The hounds entered the wood and the great oaks rang with the sound of them, and Orion followed with an enduring speed that he may have got from our fields or that may have come to him over the border from Elfland. The dark of the wood was intense but he followed his hounds' cry, and they did not need to see with that wonderful scent to guide them. They never wavered as they followed that scent, but went on through gloaming and starlight. It was not like any hunt of fox or stag; for another fox will cross the line of a fox, or a stag may pass through a herd of stags and hinds; even a flock of sheep will bewilder hounds by crossing the line they follow; but this unicorn was the only magical thing in all our fields that night, and his scent lay unmistakable over the earthly grass, a burning pungent flavour of enchantment among the things of every day. They hunted him clear through the wood and down to a valley, the two foxes keeping with him and watching still: he picked his feet carefully as he went down the hill, as though his weight hurt them while he descended the slope, yet his pace was as fast as that of the hounds going down: then he went a little way along the trough of the valley, turning to his left as soon as he came down the hill, but the hounds gained on him then and he turned for the opposite slope. And then his weariness could be concealed no longer, the thing that all wild creatures conceal to the last; he toiled over every step as though his legs dragged his body heavily. Orion saw him from the opposite slope.

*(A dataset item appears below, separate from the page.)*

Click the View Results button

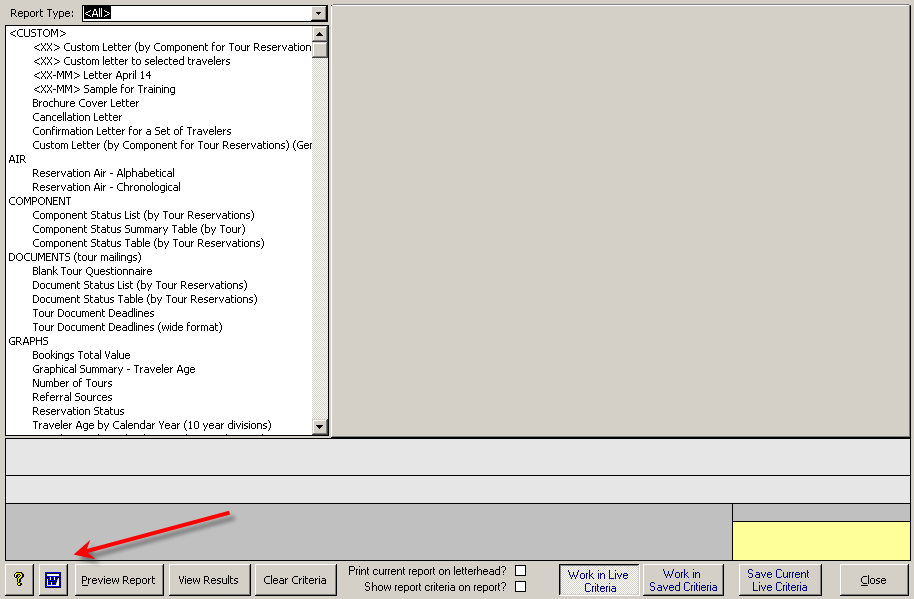tap(208, 580)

And when the unicorn got to the top the hounds were close behind him, so that he suddenly whipped round his great single horn and stood before them threatening. Then the hounds bayed about him, but the horn waved and bowed with such swift grace that no hound got a grip; they knew death when they saw it, and eager though they were to fasten upon him they leaped back from that flashing horn. Then Orion came up with his bow, but he would not shoot, perhaps because it was hard to put an arrow safely past his pack of hounds, perhaps because of a feeling such as we have to-day, and which is no new thing among us, that it was unfair to the unicorn. Instead he drew an old sword that he was wearing, and advanced through his hounds and engaged that deadly horn. And the unicorn arched his neck, and the horn flashed at Orion; and, weary though the unicorn was, yet a mighty force remained in that muscular neck to drive the blow that he aimed, and Orion barely parried. He thrust at the unicorn's throat, but the great horn tossed the sword aside from its aim and again lunged at Orion. Again he parried with the whole weight of his arm, and had but an inch to spare. He thrust again at the throat, and the unicorn parried the sword-thrust almost contemptuously. Again and again the unicorn aimed fair at Orion's heart; the huge white beast stepped forward pressing Orion back. That graceful bowing neck, with its white arch of hard muscle driving the deadly horn, was wearying Orion's arm. Once more he thrust and failed; he saw the unicorn's eye flash wickedly in the starlight, he saw all white before him the fearful arch of its neck, he knew he could turn aside its heavy blows no more; and then a hound got a grip in front of the right shoulder. No moments passed before many another hound leaped on to the unicorn, each with a chosen grip, for all that they looked like a rabble rolling and heaving by chance. Orion thrust no more, for many hounds all at once were between him and his enemy's throat. Awful groans came from the unicorn, such sounds as are not heard in the fields we know; and then there was no sound but the deep growl of the hounds that roared over the wonderful carcase as they wallowed in fabulous blood."